Silence. Puis après quelques secondes insoutenables, l'homme aux yeux verts releva en la secouant, l'air perdu.

"Qu'est-ce que... Quoi?
- Je pense... Qu'il n'a pas réalisé ce qu'il vient de se passer, supposa le blond, qui avait oublié quelques instants que son mari aussi avait assisté à la scène.
- Il a fait un blocage...? Quoi ?
- Je suis désolé, souffla Gus, essayant de se faire discret à côté de la jeune fille.
- C'est.. Ugh. Pas grave. C'est ma faute aussi. Je vais lui expliquer... Tu peux aller chez toi.
- M'expliquer... Quoi ? demanda Mawin d'un air inquiet."
- Tu verras ! répondit Edurne avec un clin d'œil, plus assuré que sa voix."

Elle poussa légèrement le jeune homme dehors en le suivant de près, après un dernier regard à ses parents, puis poussa un soupir en mettant les mains sur les hanches. Les regards entremêlés, ils restèrent silencieux un instant, elle les bras croisés contre la poitrine pour ne pas avoir froid, lui se passant une main derrière la nuque. Ils n'étaient plus gênés, malgré la couleur de leurs joues, et elle fut la première à craquer en lâchant un éclat de rire clair. Gus l'imita furtivement, à sa grande surprise.

"C'était vraiment nul, dit la jeune femme entre deux gloussements.
- Ça l'était.
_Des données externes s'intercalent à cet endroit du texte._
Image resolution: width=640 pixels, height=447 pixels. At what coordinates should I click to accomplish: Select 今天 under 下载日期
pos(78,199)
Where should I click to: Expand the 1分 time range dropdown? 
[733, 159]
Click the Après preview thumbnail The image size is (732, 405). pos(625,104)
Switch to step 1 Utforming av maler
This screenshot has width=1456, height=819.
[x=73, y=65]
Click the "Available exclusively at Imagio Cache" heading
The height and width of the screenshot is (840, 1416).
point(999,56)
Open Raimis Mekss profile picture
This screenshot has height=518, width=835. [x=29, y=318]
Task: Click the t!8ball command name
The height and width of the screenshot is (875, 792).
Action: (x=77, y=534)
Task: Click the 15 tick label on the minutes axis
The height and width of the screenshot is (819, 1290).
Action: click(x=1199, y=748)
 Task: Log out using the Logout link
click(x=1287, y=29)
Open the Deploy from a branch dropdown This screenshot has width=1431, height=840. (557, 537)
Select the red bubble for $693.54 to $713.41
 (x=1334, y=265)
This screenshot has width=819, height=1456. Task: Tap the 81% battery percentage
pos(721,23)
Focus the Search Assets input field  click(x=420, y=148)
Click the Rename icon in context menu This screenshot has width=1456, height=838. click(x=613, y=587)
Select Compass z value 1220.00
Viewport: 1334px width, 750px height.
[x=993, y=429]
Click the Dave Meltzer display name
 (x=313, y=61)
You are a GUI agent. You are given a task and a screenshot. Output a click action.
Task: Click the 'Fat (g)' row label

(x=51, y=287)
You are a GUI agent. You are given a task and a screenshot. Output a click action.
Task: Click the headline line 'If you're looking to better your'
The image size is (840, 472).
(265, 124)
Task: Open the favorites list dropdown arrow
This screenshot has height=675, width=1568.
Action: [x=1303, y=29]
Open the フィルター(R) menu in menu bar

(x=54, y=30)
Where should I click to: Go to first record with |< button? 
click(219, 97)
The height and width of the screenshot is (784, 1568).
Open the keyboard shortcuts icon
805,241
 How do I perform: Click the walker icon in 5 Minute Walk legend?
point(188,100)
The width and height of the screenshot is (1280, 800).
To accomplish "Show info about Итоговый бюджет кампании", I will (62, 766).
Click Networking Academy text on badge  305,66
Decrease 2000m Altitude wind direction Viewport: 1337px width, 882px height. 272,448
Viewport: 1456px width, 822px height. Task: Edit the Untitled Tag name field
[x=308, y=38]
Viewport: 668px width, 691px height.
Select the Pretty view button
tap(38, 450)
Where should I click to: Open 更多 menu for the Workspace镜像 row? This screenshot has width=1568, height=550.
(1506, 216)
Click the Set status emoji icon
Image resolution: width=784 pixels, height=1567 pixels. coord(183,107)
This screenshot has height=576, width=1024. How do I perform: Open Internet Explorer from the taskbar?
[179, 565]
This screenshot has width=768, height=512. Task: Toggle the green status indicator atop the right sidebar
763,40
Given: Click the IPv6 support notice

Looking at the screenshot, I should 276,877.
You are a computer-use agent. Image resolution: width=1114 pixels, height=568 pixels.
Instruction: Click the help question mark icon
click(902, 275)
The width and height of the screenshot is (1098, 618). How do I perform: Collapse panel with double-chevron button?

Oui.
- J'espère qu'il survivra à l'annonce... Le connaissant...
- Bon courage. Peut-être que tout se passera sans encombre...
- J'en doute. Tu sais bien qu'il a tendance à m'imaginer encore comme une enfant parfois... On verra bien.
- Tu me tiendras au courant. J'aimerais savoir si tes parents me détestent maintenant.
- Mais non. Rohh."

Après s'être calmés, ils ne parlèrent plus, se fixant en se tenant la main, étonnamment proches l'un de l'autre. Ils n'avaient certainement pas envie de se lâcher, mais les aurevoirs avaient déjà assez duré, et ils se reverraient vite. Peut-être même le lendemain. Ils commencèrent à s'éloigner à contrecœur, et Edurne regretta de ne pas avoir un peu plus prolongé le baiser tout à l'heure. Elle tenta donc de le retenir un peu plus longtemps en élevant la voix, alors qu'il faisait un pas en arrière :

"Tu oublies pas quelque chose ?
- Quoi donc ?
- Je ne sais pas... A ton avis ? susurra-t-elle en faisant une moue exagérée.
- Bonne nuit ?"

Elle n'eut pas le temps de répondre avant que, contre toute attente, il réponde à sa demande d'une façon inattendue. Il pressa ses lèvres contre le dos de sa main avec délicatesse, avant de se relever pour partir. Elle le salua vaguement en retour, troublée - pas dans le mauvais sens du terme, évidemment - avant de retourner à la chaleur confortable de sa maison, une fois que la silhouette longiligne du jeune homme eut disparu.